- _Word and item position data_
>> Begin
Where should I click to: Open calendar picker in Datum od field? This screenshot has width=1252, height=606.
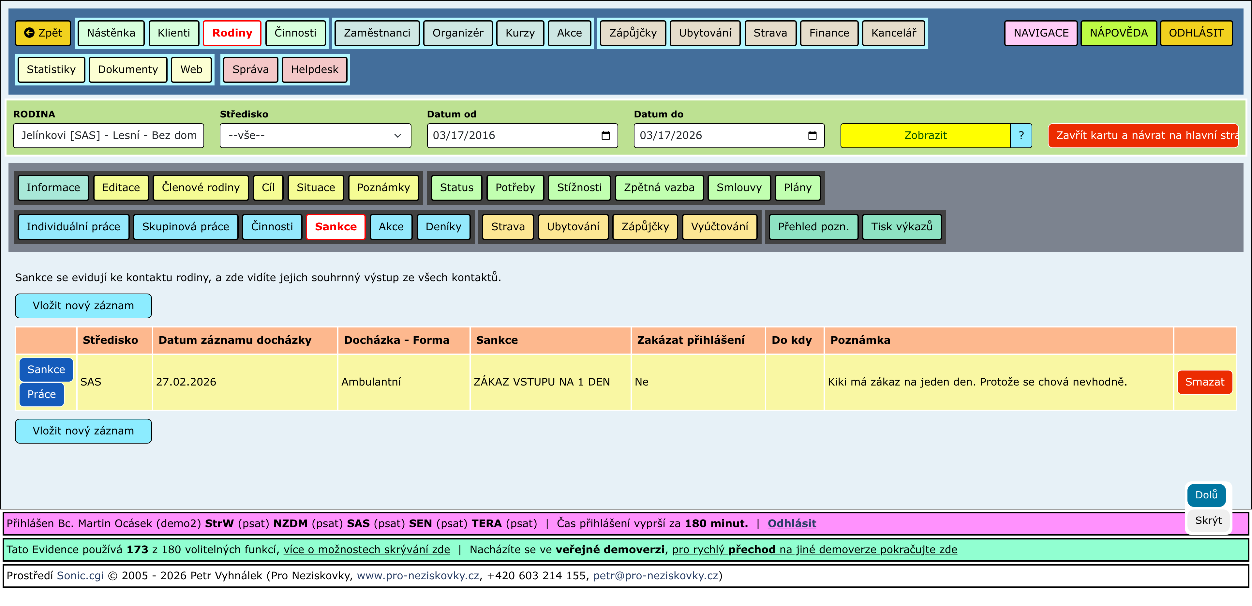605,136
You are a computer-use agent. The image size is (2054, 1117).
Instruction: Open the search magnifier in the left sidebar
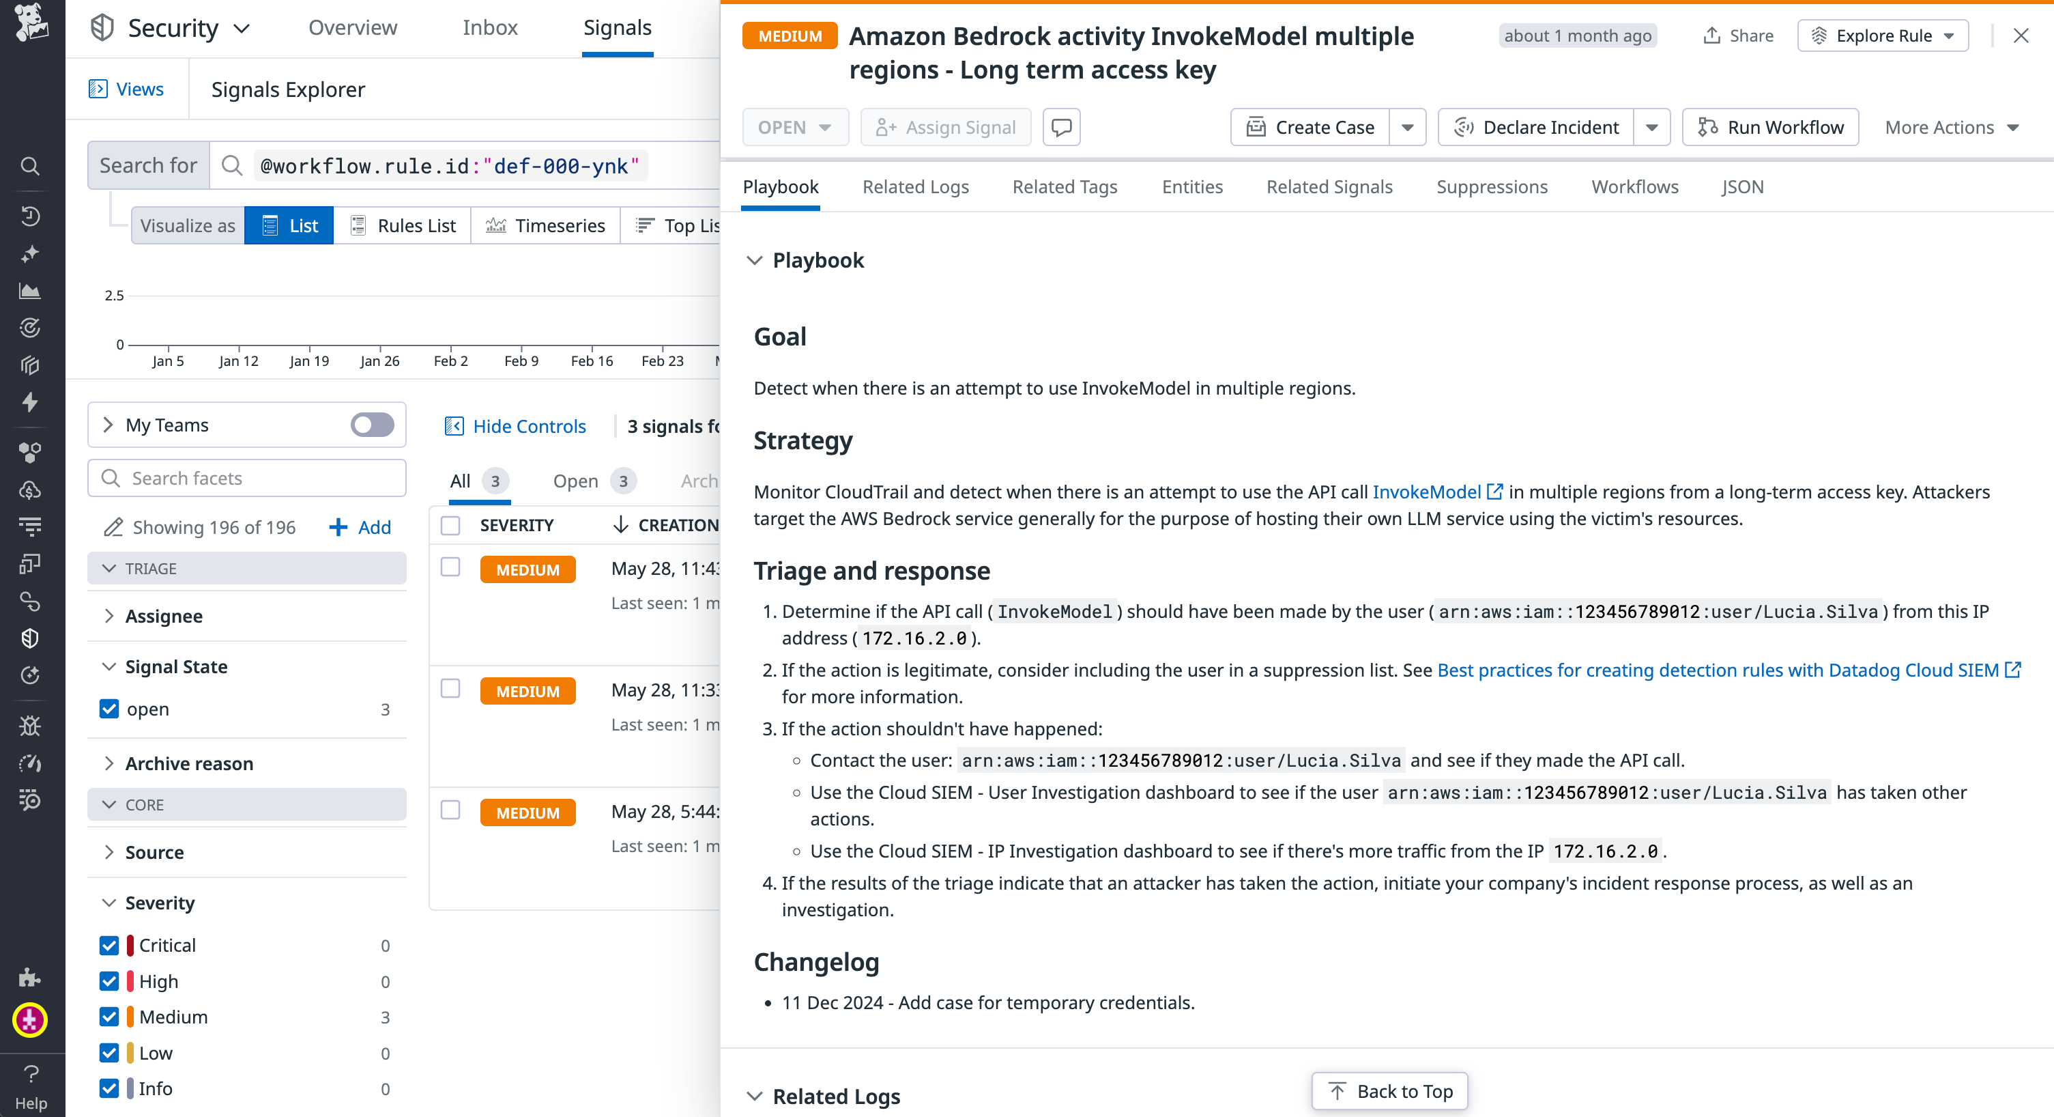point(30,166)
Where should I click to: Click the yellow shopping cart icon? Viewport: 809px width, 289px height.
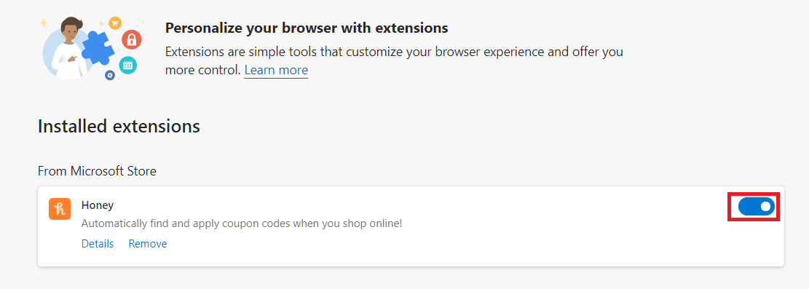point(114,22)
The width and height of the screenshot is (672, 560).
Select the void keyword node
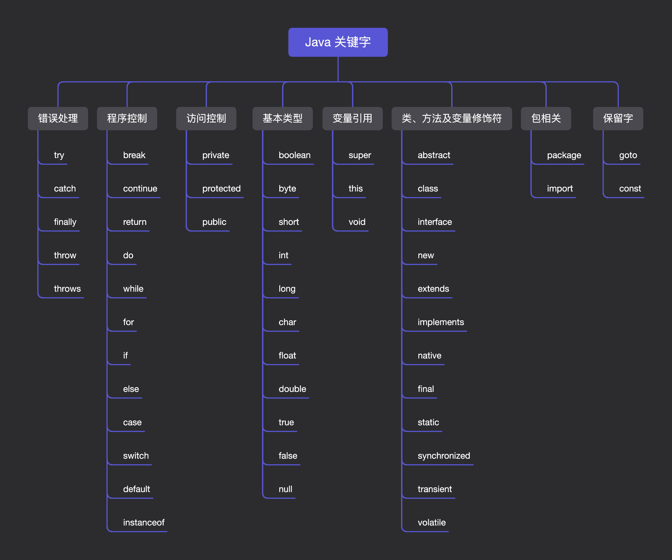coord(357,222)
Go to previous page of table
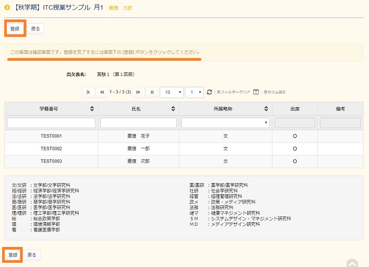 tap(101, 92)
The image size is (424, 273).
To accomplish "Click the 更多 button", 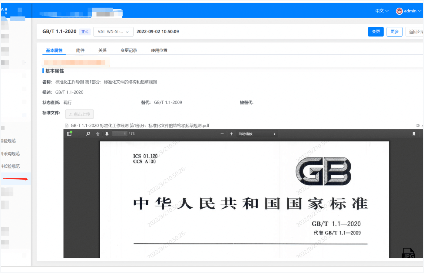I will pyautogui.click(x=394, y=32).
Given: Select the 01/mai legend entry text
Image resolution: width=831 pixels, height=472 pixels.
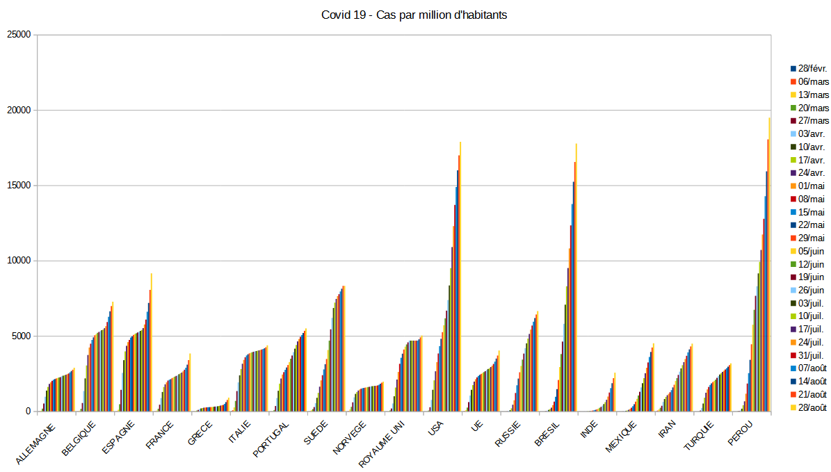Looking at the screenshot, I should pos(811,186).
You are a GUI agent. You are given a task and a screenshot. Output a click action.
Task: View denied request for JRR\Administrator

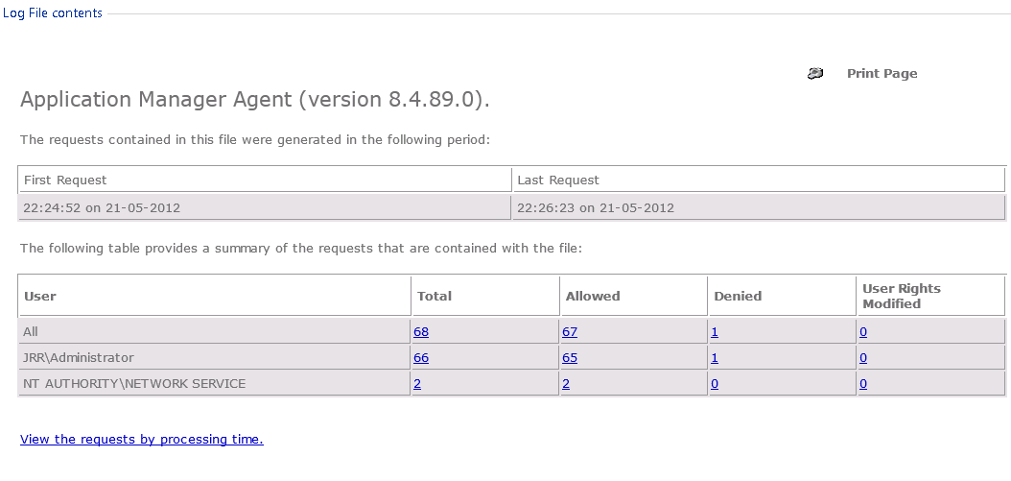click(715, 358)
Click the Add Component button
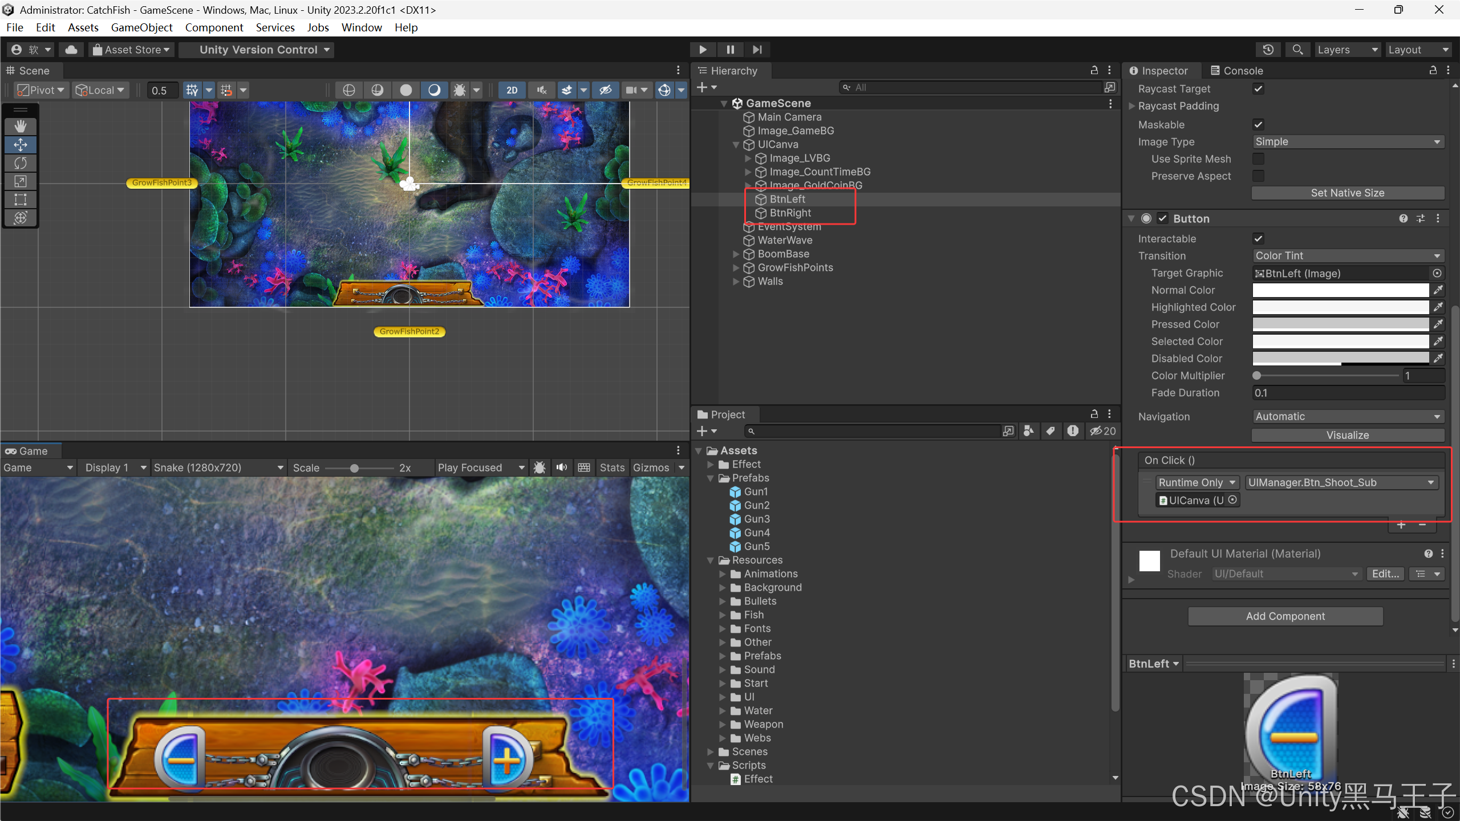1460x821 pixels. coord(1285,616)

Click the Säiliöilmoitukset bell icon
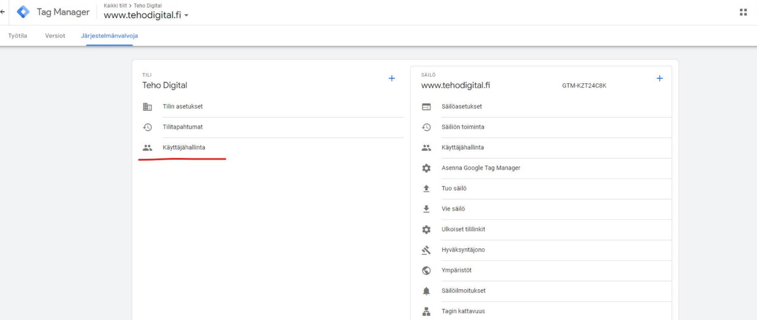(x=426, y=291)
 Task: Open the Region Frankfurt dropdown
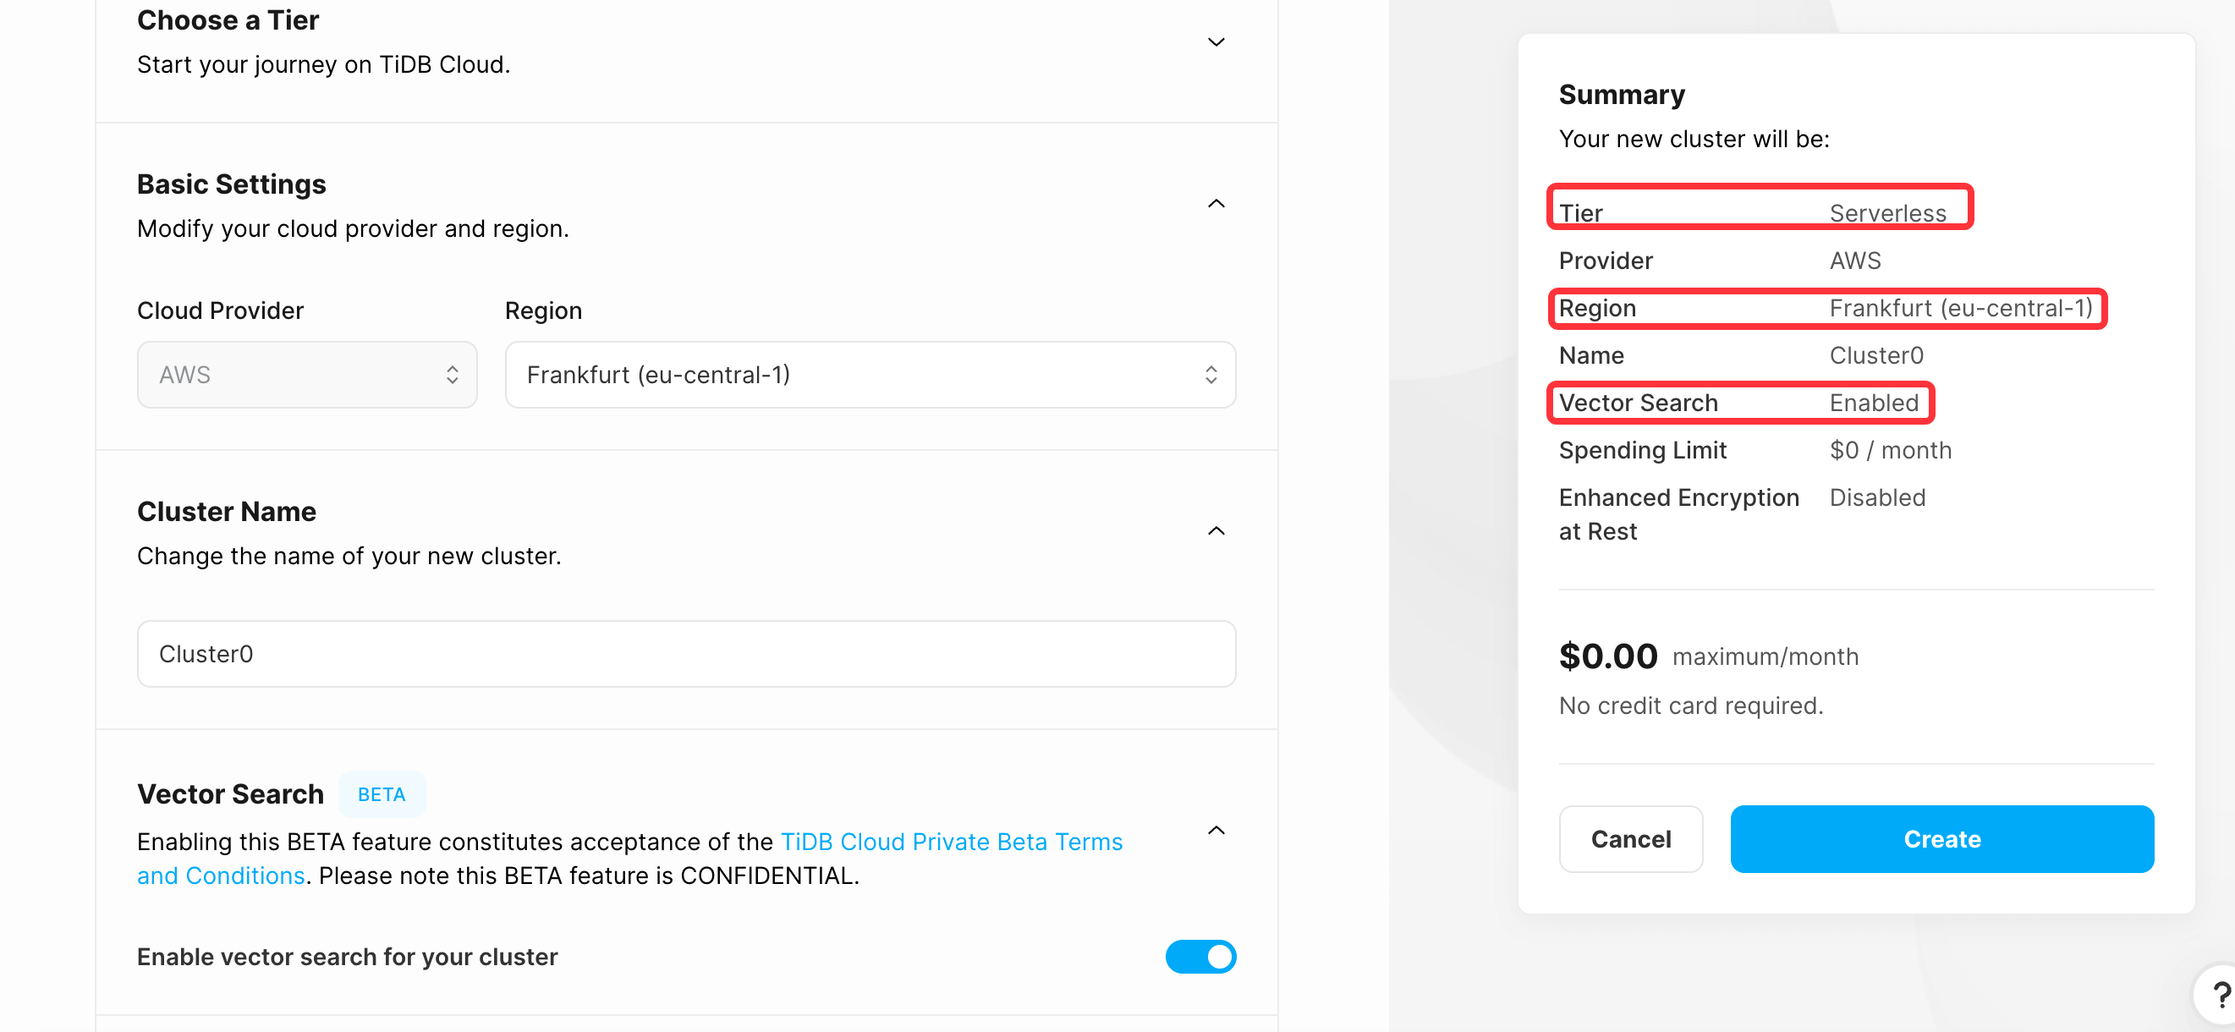click(869, 375)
>> End
- _Direction_
Copy the part of the material that starts with the line containing "Click the Add Component button" and runs to the end of the material, both ends included, leaving out the pictures.

- _Solution below_
Click the Add Component button
1460x821 pixels. coord(1285,616)

Click the Säiliöilmoitukset bell icon
(x=426, y=291)
 Task: Open the Region Frankfurt dropdown
click(869, 375)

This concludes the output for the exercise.